EDIT: interested in 7z, rar, zip archives (that are supported by 7z.exe) - but 7z and zip would be enough for starters


Solution

  • To count the number of archive members in a zip archive in Python:

    #!/usr/bin/env python
    import sys
    from contextlib import closing
    from zipfile import ZipFile
    
    with closing(ZipFile(sys.argv[1])) as archive:
        count = len(archive.infolist())
    print(count)
    

    It may use zlib, bz2, lzma modules if available, to decompress the archive.


    To count the number of regular files in a tar archive:

    #!/usr/bin/env python
    import sys
    import tarfile
    
    with tarfile.open(sys.argv[1]) as archive:
        count = sum(1 for member in archive if member.isreg())
    print(count)
    

    It may support gzip, bz2 and lzma compression depending on version of Python.

    You could find a 3rd-party module that would provide a similar functionality for 7z archives.


    To get the number of files in an archive using 7z utility:

    import os
    import subprocess
    
    def count_files_7z(archive):
        s = subprocess.check_output(["7z", "l", archive], env=dict(os.environ, LC_ALL="C"))
        return int(re.search(br'(\d+)\s+files,\s+\d+\s+folders$', s).group(1))
    

    Here's version that may use less memory if there are many files in the archive:

    import os
    import re
    from subprocess import Popen, PIPE, CalledProcessError
    
    def count_files_7z(archive):
        command = ["7z", "l", archive]
        p = Popen(command, stdout=PIPE, bufsize=1, env=dict(os.environ, LC_ALL="C"))
        with p.stdout:
            for line in p.stdout:
                if line.startswith(b'Error:'): # found error
                    error = line + b"".join(p.stdout)
                    raise CalledProcessError(p.wait(), command, error)
        returncode = p.wait()
        assert returncode == 0
        return int(re.search(br'(\d+)\s+files,\s+\d+\s+folders', line).group(1))
    

    Example:

    import sys
    
    try:
        print(count_files_7z(sys.argv[1]))
    except CalledProcessError as e:
        getattr(sys.stderr, 'buffer', sys.stderr).write(e.output)
        sys.exit(e.returncode)
    

    To count the number of lines in the output of a generic subprocess:

    from functools import partial
    from subprocess import Popen, PIPE, CalledProcessError
    
    p = Popen(command, stdout=PIPE, bufsize=-1)
    with p.stdout:
        read_chunk = partial(p.stdout.read, 1 << 15)
        count = sum(chunk.count(b'\n') for chunk in iter(read_chunk, b''))
    if p.wait() != 0:
        raise CalledProcessError(p.returncode, command)
    print(count)
    

    It supports unlimited output.


    Could you explain why buffsize=-1 (as opposed to buffsize=1 in your previous answer: stackoverflow.com/a/30984882/281545)

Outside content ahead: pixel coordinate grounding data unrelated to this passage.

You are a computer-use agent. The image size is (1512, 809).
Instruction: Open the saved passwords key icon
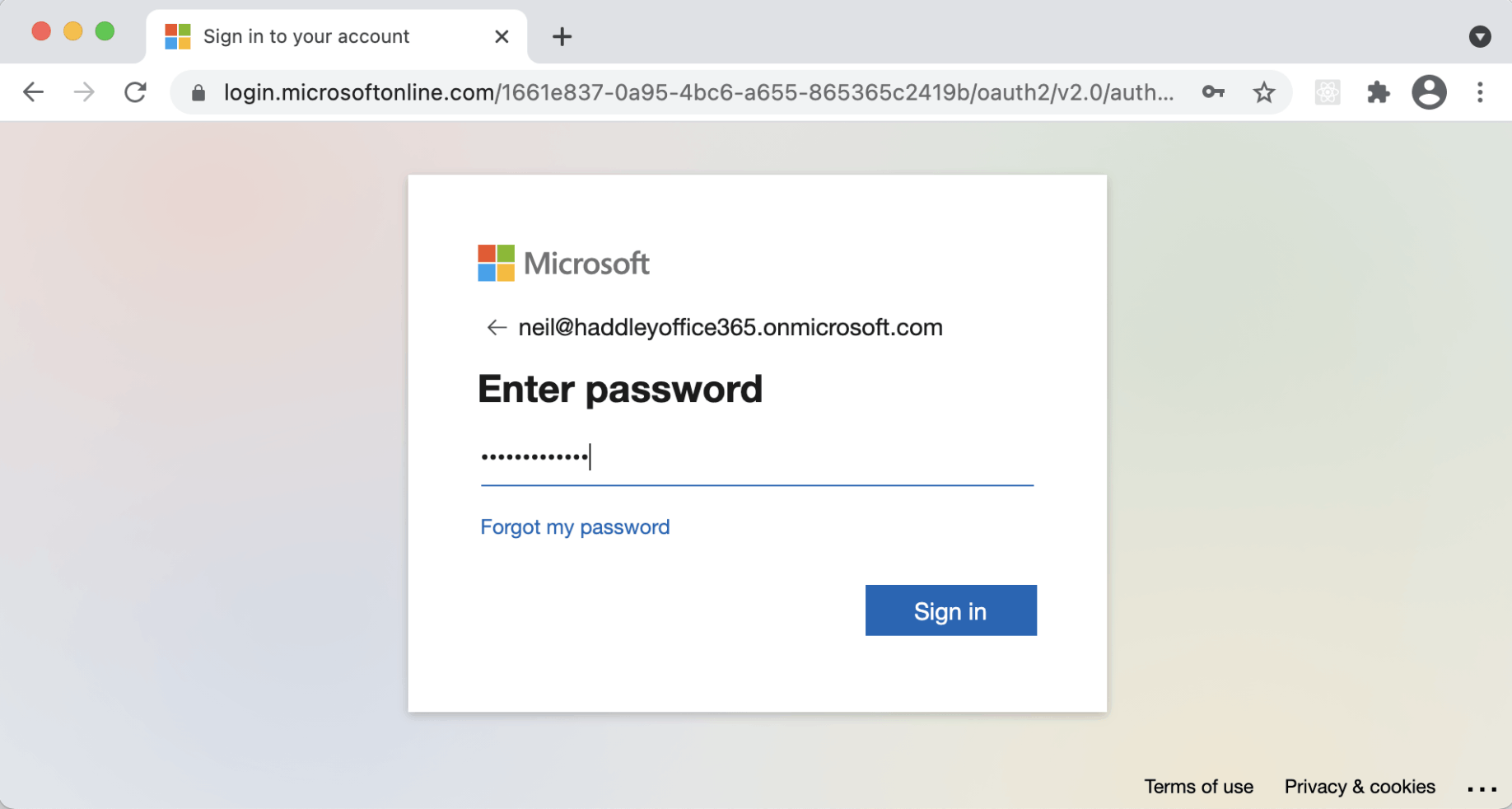tap(1212, 92)
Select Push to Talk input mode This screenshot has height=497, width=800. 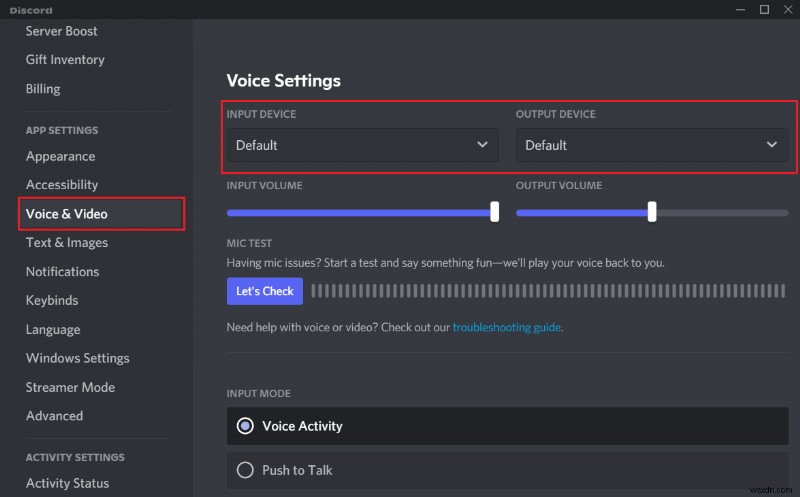[245, 470]
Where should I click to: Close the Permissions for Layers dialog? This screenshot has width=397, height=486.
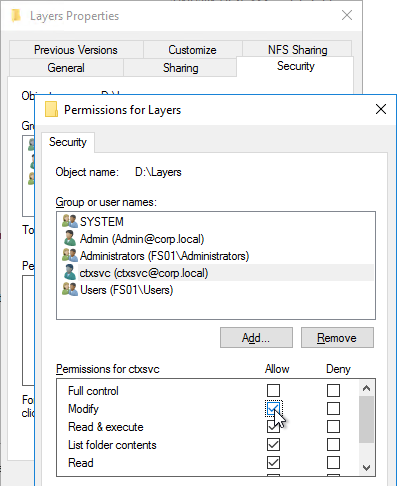coord(381,109)
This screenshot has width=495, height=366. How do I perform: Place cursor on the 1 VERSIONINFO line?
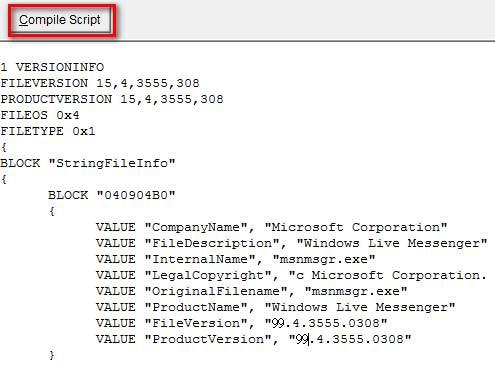[x=52, y=67]
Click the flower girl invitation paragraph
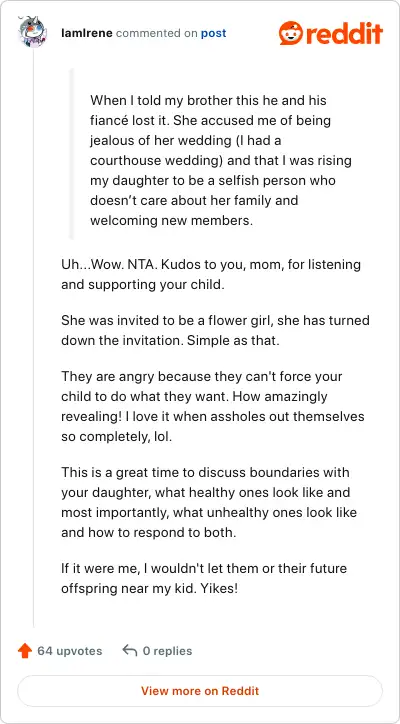The height and width of the screenshot is (724, 400). click(215, 330)
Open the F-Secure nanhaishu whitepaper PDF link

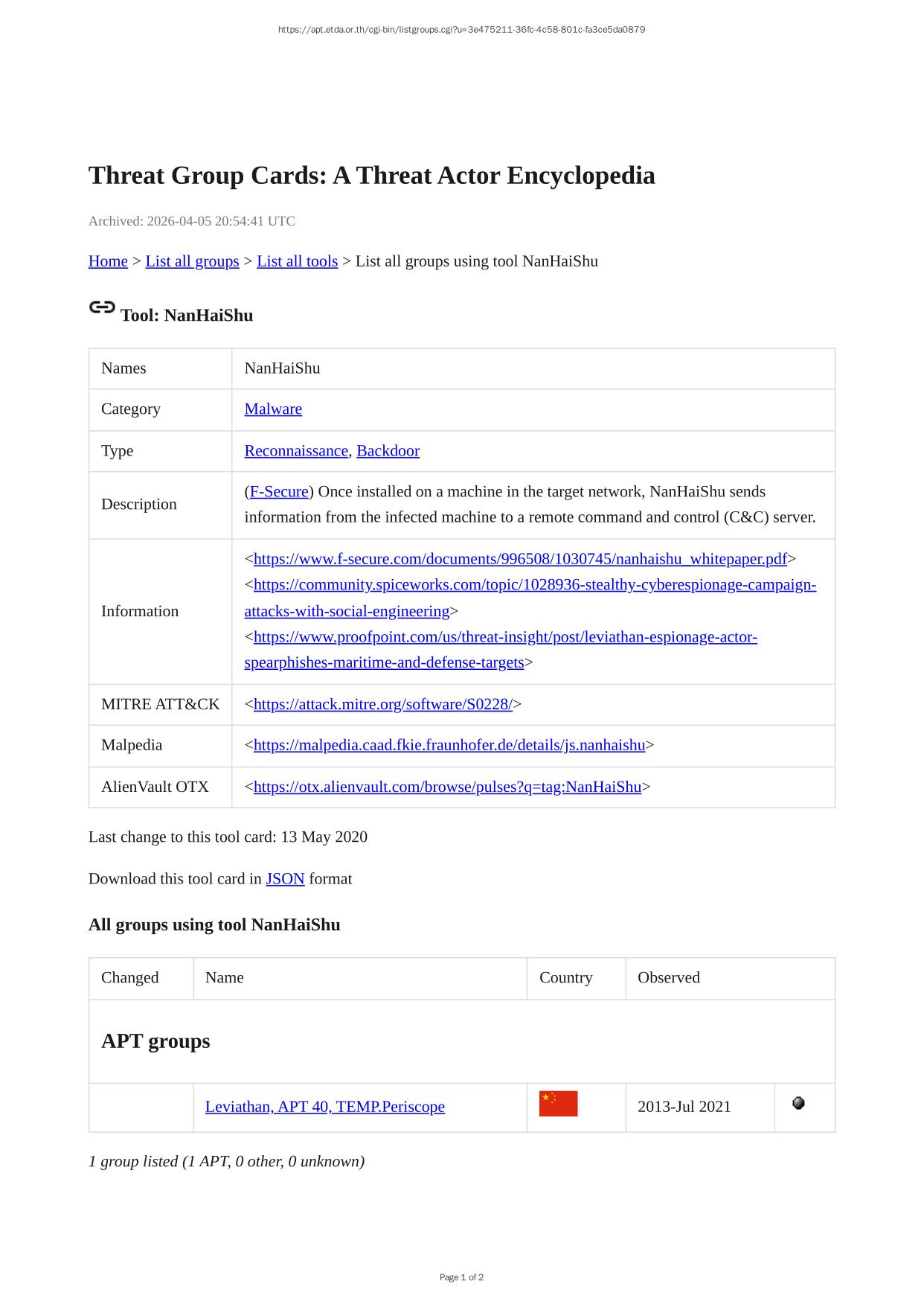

    bufsize=-1 means use the default I/O buffer size instead of bufsize=0 (unbuffered) on Python 2. It is a performance boost on Python 2. It is default on the recent Python 3 versions. You might get a short read (lose data) if on some earlier Python 3 versions where bufsize is not changed to bufsize=-1.

    This answer reads in chunks and therefore the stream is fully buffered for efficiency. The solution you've linked is line-oriented. bufsize=1 means "line buffered". There is minimal difference from bufsize=-1 otherwise.

    and also what the read_chunk = partial(p.stdout.read, 1 << 15) buys us ?

    It is equivalent to read_chunk = lambda: p.stdout.read(1<<15) but provides more introspection in general. It is used to implement wc -l in Python efficiently.